_Instructions to follow_: Copy out the entries below exactly as they stand, but only from the line containing "Home (43, 1117)" through the line containing "[Google +] (658, 721)".

_Study material_:
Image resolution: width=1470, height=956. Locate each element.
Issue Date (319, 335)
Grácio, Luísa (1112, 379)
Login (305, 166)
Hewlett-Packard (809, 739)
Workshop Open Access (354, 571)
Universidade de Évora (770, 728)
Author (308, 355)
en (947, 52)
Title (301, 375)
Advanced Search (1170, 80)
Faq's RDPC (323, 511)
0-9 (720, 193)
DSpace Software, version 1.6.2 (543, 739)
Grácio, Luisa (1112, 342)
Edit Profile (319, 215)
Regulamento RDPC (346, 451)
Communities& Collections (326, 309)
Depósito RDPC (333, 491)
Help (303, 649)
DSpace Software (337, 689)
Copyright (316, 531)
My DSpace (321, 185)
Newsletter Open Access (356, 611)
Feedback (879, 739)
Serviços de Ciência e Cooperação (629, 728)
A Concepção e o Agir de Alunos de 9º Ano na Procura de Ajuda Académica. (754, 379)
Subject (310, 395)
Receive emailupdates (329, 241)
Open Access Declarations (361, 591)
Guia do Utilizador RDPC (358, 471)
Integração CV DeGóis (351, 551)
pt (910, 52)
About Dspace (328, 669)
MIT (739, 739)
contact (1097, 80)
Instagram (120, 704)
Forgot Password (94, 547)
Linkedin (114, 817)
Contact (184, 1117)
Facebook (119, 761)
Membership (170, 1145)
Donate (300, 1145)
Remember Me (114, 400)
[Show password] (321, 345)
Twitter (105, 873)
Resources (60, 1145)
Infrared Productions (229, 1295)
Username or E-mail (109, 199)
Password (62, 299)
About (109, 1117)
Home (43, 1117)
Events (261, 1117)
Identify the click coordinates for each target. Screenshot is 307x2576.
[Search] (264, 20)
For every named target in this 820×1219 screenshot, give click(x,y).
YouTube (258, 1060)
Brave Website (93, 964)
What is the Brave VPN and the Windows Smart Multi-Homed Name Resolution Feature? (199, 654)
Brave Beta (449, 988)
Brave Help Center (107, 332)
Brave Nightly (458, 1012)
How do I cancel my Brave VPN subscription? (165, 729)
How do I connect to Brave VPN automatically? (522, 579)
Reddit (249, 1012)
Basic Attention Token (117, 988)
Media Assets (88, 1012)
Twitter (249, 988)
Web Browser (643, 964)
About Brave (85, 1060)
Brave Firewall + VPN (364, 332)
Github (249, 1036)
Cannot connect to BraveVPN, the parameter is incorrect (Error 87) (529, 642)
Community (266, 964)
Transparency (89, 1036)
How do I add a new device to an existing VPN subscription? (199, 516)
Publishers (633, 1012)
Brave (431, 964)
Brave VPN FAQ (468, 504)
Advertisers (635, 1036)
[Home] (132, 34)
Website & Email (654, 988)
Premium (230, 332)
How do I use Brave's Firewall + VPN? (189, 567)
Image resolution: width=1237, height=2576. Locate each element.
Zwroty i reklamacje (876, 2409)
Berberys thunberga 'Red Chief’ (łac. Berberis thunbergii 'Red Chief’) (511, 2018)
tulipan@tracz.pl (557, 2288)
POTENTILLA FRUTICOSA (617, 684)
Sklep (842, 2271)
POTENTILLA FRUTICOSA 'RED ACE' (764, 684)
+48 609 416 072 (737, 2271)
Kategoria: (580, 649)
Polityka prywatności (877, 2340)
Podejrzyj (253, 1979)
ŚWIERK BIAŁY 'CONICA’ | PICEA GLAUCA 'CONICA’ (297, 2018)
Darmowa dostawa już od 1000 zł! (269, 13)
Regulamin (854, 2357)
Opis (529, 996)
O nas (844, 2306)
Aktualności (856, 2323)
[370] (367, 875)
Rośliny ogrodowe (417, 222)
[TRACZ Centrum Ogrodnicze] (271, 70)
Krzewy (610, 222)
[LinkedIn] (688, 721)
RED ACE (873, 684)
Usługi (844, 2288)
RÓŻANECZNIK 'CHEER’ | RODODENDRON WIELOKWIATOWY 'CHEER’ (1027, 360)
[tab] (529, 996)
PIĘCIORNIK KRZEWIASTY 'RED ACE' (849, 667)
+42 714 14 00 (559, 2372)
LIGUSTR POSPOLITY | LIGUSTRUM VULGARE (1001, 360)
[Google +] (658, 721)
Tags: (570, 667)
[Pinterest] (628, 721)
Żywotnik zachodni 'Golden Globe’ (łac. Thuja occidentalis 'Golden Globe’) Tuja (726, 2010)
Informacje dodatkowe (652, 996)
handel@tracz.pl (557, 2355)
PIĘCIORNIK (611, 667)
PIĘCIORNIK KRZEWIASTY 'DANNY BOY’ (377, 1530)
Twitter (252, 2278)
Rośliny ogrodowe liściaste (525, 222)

_Result of this exercise_:
Home (43, 1117)
Events (261, 1117)
Identify the click coordinates for each target. Screenshot is 307x2576.
[Search] (264, 20)
For every named target in this 820×1219 screenshot, give click(x,y).
YouTube (258, 1060)
Brave Website (93, 964)
What is the Brave VPN and the Windows Smart Multi-Homed Name Resolution Feature? (199, 654)
Brave Beta (449, 988)
Brave Help Center (107, 332)
Brave Nightly (458, 1012)
How do I cancel my Brave VPN subscription? (165, 729)
How do I connect to Brave VPN automatically? (522, 579)
Reddit (249, 1012)
Basic Attention Token (117, 988)
Media Assets (88, 1012)
Twitter (249, 988)
Web Browser (643, 964)
About Brave (85, 1060)
Brave Firewall + VPN (364, 332)
Github (249, 1036)
Cannot connect to BraveVPN, the parameter is incorrect (Error 87) (529, 642)
Community (266, 964)
Transparency (89, 1036)
How do I add a new device to an existing VPN subscription? (199, 516)
Publishers (633, 1012)
Brave (431, 964)
Brave VPN FAQ (468, 504)
Advertisers (635, 1036)
[Home] (132, 34)
Website & Email (654, 988)
Premium (230, 332)
How do I use Brave's Firewall + VPN? (189, 567)
Image resolution: width=1237, height=2576. Locate each element.
Zwroty i reklamacje (876, 2409)
Berberys thunberga 'Red Chief’ (łac. Berberis thunbergii 'Red Chief’) (511, 2018)
tulipan@tracz.pl (557, 2288)
POTENTILLA FRUTICOSA (617, 684)
Sklep (842, 2271)
POTENTILLA FRUTICOSA 'RED ACE' (764, 684)
+48 609 416 072 (737, 2271)
Kategoria: (580, 649)
Polityka prywatności (877, 2340)
Podejrzyj (253, 1979)
ŚWIERK BIAŁY 'CONICA’ | PICEA GLAUCA 'CONICA’ (297, 2018)
Darmowa dostawa już od 1000 zł! (269, 13)
Regulamin (854, 2357)
Opis (529, 996)
O nas (844, 2306)
Aktualności (856, 2323)
[370] (367, 875)
Rośliny ogrodowe (417, 222)
[TRACZ Centrum Ogrodnicze] (271, 70)
Krzewy (610, 222)
[LinkedIn] (688, 721)
RED ACE (873, 684)
Usługi (844, 2288)
RÓŻANECZNIK 'CHEER’ | RODODENDRON WIELOKWIATOWY 'CHEER’ (1027, 360)
[tab] (529, 996)
PIĘCIORNIK KRZEWIASTY 'RED ACE' (849, 667)
+42 714 14 00 (559, 2372)
LIGUSTR POSPOLITY | LIGUSTRUM VULGARE (1001, 360)
[Google +] (658, 721)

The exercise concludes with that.